▸ **Directions for this task**
An exact transcript of all the records is the expected answer.

▸ **Information provided**
◇ ◇ ◇

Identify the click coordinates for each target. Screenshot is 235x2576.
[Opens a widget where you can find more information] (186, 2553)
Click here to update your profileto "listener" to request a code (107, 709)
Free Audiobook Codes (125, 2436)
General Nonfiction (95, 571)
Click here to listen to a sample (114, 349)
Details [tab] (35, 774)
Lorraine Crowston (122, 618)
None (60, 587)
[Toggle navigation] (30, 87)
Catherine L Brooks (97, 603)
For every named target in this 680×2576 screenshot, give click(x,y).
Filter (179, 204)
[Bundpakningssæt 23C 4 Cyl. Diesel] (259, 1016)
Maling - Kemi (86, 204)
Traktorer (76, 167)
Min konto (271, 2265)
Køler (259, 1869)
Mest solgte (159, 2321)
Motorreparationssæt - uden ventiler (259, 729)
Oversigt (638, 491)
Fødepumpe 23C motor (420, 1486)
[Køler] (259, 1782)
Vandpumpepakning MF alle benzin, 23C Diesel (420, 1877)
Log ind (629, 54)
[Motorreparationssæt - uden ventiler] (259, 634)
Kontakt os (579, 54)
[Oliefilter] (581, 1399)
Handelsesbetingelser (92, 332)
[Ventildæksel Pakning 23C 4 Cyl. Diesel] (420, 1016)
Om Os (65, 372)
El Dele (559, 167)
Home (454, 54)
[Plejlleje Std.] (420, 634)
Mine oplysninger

◇ ◇ ◇

▸ **Output for this task**
Identify the click coordinates for each target. Screenshot is 235x2576.
[Opens a widget where you can find more information] (186, 2553)
Click here to update your profileto "listener" to request a code (107, 709)
Free Audiobook Codes (125, 2436)
General Nonfiction (95, 571)
Click here to listen to a sample (114, 349)
Details [tab] (35, 774)
Lorraine Crowston (122, 618)
None (60, 587)
[Toggle navigation] (30, 87)
Catherine L Brooks (97, 603)
For every named target in this 680×2576 screenshot, give click(x,y).
Filter (179, 204)
[Bundpakningssæt 23C 4 Cyl. Diesel] (259, 1016)
Maling - Kemi (86, 204)
Traktorer (76, 167)
Min konto (271, 2265)
Køler (259, 1869)
Mest solgte (159, 2321)
Motorreparationssæt - uden ventiler (259, 729)
Oversigt (638, 491)
Fødepumpe 23C motor (420, 1486)
[Køler] (259, 1782)
Vandpumpepakning MF alle benzin, 23C Diesel (420, 1877)
Log ind (629, 54)
[Motorreparationssæt - uden ventiler] (259, 634)
Kontakt os (579, 54)
[Oliefilter] (581, 1399)
Handelsesbetingelser (92, 332)
[Ventildæksel Pakning 23C 4 Cyl. Diesel] (420, 1016)
Om Os (65, 372)
El Dele (559, 167)
Home (454, 54)
[Plejlleje Std.] (420, 634)
Mine oplysninger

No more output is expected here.